Stored items:
——

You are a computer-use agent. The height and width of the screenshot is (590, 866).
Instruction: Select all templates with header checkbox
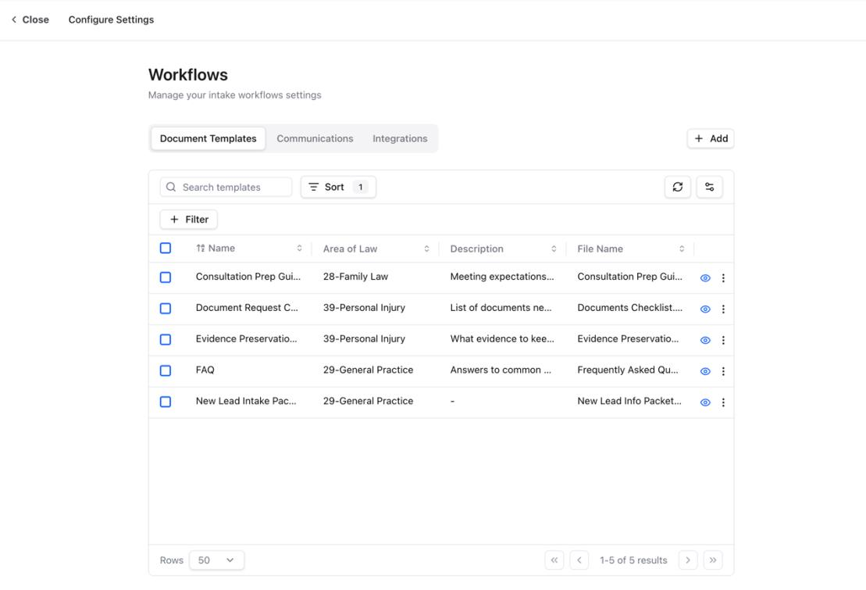(x=165, y=249)
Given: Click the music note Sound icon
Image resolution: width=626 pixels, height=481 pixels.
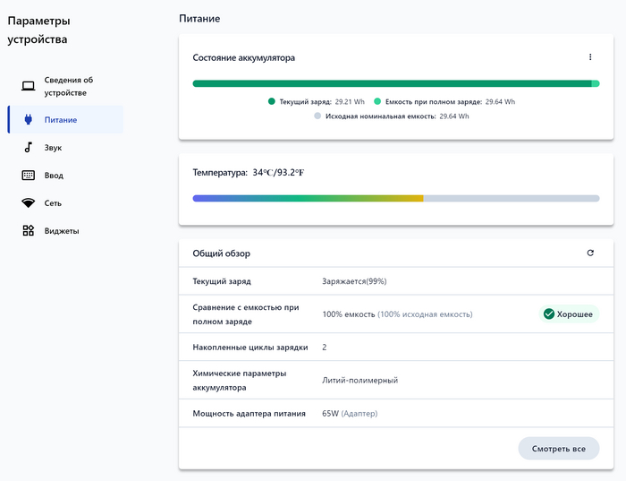Looking at the screenshot, I should [x=29, y=148].
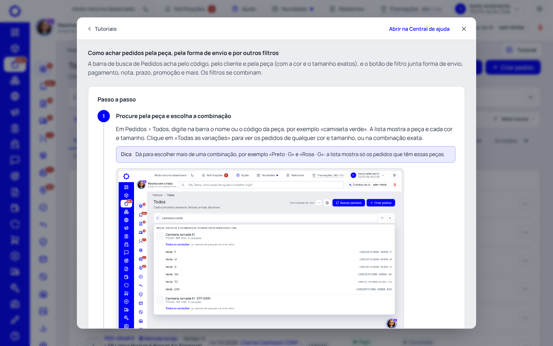The height and width of the screenshot is (346, 553).
Task: Open the Abrir na Central de ajuda link
Action: (x=419, y=29)
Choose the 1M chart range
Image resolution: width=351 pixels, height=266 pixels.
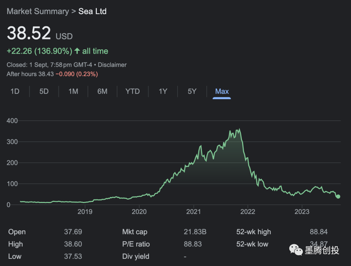(73, 91)
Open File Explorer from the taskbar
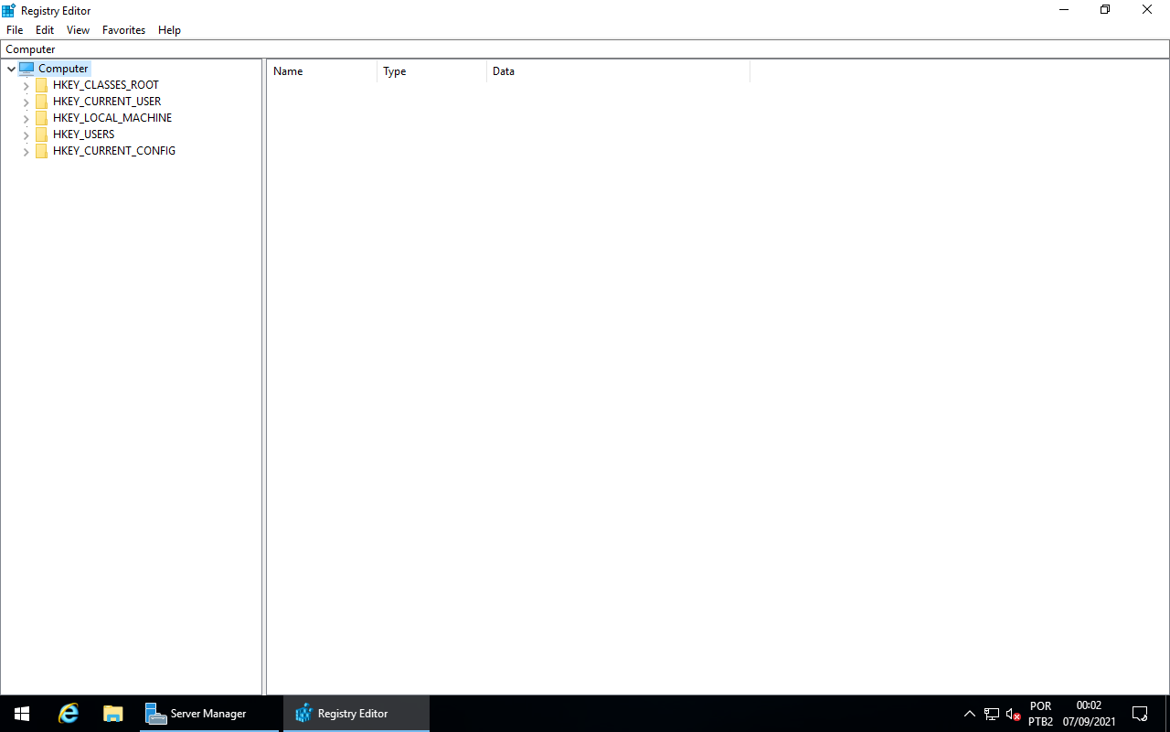 tap(112, 713)
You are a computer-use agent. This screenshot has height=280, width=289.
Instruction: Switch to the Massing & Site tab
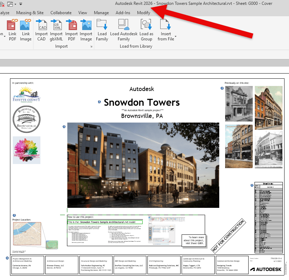[x=30, y=13]
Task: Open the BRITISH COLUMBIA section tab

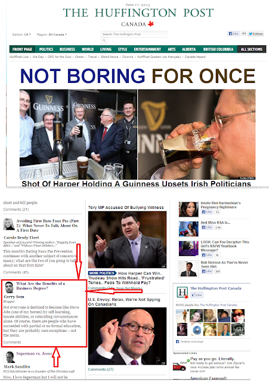Action: tap(218, 49)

——

* _ACTIVITY_
For every line of the data above that contains "computer", copy that line.

* _ANSWER FOR THIS EXERCISE_
You are a computer-use agent. The height and width of the screenshot is (590, 866).
You are a computer-use agent. This screenshot has height=280, width=289.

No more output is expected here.